[Saved data entries]
=== Section Start ===

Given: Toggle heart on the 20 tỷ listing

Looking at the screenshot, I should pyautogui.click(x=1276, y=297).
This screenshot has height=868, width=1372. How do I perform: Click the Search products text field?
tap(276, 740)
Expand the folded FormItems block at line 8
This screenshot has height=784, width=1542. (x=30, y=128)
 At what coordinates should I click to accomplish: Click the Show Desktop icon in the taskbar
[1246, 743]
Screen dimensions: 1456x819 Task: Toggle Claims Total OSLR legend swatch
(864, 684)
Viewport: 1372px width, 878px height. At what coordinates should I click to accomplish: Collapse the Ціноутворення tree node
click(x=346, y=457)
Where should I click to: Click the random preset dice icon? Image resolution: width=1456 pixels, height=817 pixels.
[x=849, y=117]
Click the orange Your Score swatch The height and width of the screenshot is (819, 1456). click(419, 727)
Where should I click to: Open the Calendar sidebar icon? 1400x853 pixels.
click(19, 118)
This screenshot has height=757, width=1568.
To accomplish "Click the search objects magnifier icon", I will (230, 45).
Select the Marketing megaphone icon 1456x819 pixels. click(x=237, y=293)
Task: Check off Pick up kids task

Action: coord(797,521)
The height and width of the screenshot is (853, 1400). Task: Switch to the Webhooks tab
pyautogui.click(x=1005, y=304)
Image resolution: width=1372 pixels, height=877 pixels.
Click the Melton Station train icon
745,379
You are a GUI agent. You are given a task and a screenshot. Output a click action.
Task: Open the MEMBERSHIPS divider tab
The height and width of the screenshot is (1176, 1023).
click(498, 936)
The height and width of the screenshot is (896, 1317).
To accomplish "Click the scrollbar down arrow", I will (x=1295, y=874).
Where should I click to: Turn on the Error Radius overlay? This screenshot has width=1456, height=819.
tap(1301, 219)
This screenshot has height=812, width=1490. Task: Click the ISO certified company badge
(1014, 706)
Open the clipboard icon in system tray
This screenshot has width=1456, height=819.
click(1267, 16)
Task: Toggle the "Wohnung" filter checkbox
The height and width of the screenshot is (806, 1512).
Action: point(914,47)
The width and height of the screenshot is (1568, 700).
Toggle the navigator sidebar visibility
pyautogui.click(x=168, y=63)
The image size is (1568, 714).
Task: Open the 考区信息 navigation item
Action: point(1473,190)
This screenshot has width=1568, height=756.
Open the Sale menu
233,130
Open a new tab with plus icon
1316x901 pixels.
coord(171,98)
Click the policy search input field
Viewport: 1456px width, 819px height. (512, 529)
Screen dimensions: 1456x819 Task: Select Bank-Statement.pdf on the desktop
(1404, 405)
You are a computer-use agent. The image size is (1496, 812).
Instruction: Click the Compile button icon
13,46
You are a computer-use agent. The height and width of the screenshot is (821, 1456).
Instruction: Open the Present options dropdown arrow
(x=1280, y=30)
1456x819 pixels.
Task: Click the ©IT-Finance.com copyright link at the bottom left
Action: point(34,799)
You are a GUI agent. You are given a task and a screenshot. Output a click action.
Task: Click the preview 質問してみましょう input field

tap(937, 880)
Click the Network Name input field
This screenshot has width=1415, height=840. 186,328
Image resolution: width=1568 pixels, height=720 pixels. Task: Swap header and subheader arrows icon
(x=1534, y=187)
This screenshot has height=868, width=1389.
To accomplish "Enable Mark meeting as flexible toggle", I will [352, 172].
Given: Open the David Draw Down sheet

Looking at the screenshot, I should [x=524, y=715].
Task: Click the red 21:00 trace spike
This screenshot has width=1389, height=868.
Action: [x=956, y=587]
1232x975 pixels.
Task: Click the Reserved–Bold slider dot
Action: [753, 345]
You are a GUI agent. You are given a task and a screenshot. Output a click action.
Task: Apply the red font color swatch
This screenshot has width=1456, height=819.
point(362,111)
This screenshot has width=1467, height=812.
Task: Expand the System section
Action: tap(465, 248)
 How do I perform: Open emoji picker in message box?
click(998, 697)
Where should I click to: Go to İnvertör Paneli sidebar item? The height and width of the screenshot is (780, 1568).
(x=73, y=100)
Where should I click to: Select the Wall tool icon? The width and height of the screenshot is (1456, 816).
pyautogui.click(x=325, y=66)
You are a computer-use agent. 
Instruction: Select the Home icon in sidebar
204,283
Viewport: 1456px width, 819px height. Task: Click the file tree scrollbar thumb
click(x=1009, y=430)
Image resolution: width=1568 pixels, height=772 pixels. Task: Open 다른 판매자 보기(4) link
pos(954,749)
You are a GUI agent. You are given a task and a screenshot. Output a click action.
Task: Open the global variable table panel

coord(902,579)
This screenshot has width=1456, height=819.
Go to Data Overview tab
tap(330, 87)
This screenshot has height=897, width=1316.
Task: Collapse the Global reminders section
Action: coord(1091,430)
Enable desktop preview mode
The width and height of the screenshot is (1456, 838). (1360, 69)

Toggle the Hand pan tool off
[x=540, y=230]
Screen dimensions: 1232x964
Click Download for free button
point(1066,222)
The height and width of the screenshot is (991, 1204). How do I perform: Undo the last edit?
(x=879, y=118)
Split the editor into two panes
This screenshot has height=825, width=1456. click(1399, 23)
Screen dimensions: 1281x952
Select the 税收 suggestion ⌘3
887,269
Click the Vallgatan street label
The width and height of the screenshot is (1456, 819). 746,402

=== Section End ===

▶ _WHAT TO WORK ON_:
Going through the entries, return every line holding the word "will".

▶ _RESULT OF THIS TASK_:
To accomplish "Click the search objects magnifier icon", I will (230, 45).
To accomplish "Click the scrollbar down arrow", I will (x=1295, y=874).
To accomplish "Enable Mark meeting as flexible toggle", I will [352, 172].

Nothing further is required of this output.